Sunday, May 27, 2012

"Rotten Cake" - A Terrible Name for a Terrific Dish

When Flavors of Brazil was in Belém, Pará recently, one of the best things about our hotel's marvelous breakfast buffet was something with the very unappetizing name bolo podre. The name means "rotten cake" in Portuguese but fortunately the dish was far from rotten, and not all that close to what we'd call a cake. Serving cake for breakfast might itself seem a strange practice to some people, but there's nothing unusual about it in Brazil. Hotel or resort buffet breakfasts always have a selection of cakes from which to choose, and even at home there might be a some slices of unfrosted caked on offer for the family.

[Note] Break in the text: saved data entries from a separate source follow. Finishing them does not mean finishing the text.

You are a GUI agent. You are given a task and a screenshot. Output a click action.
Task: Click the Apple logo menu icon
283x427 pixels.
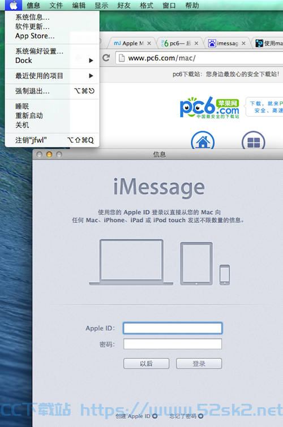tap(14, 5)
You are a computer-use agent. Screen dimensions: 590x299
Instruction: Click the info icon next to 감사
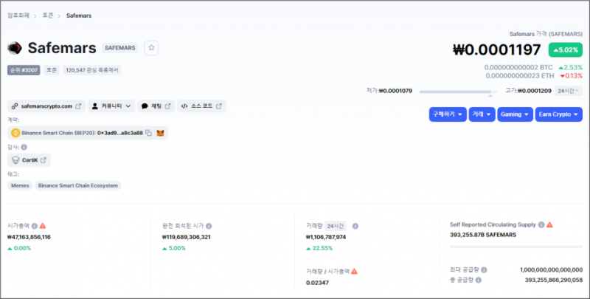pos(24,147)
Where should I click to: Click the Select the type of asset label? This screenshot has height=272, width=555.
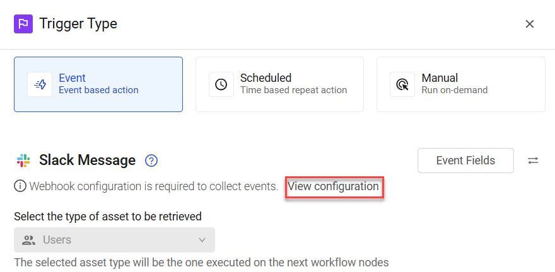point(108,216)
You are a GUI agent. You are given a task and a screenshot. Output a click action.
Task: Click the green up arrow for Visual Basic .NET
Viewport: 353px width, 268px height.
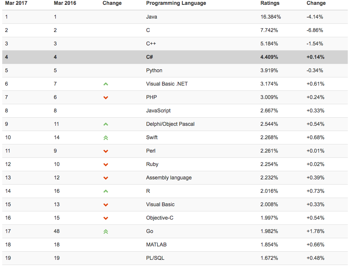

We tried bolo podre the first morning we were at the hotel, mostly out of curiousity's sake and just because the name was so weird. It turned out to be absolutely wonderful, and by the time we left the hotel a few days later the dining room staff would greet us each morning saying "bolo podre" with a knowing smile.

The bolo podre we ate in Belém was more of what we'd call a pudding than a cake. In fact, we'd call it tapioca pudding. Bolo podre, as it's eaten in Belém, consists of small pearls of manioc flour (what's sold in North America as tapioca) combined with grated fresh coconut, coconut milk, sweetened condensed milk, milk and sugar. The mixture is pressed into a tube-shaped cake pan and then refrigerated until the manioc flour has absorbed enough of the liquid that the "cake" can be unmolded and cut into slices for serving. The result is creamy, sweet and rich, much like rice pudding, with the unmistakeable flavor of coconut.

In preparing for this blog post, we did some Internet research on bolo podre, and it turns out that although the name itself is a heritage of Portuguese culinary traditions, the dish itself doesn't resemble its Portuguese namesake at all. Traditional Portuguese bolo podre is a rich spice cake, sweetened with honey and moistened with generous amounts of vegetable oil and 8 whole eggs! It is spiced and flavored with powdered cinnamon.

The connection between the Portuguese spice cake and the Amazonian tapioca cake-that's-not-a-cake is a mystery. But for us, an even greater mystery is why either one of these treats would be burdened with the utterly unappealing name "rotten cake."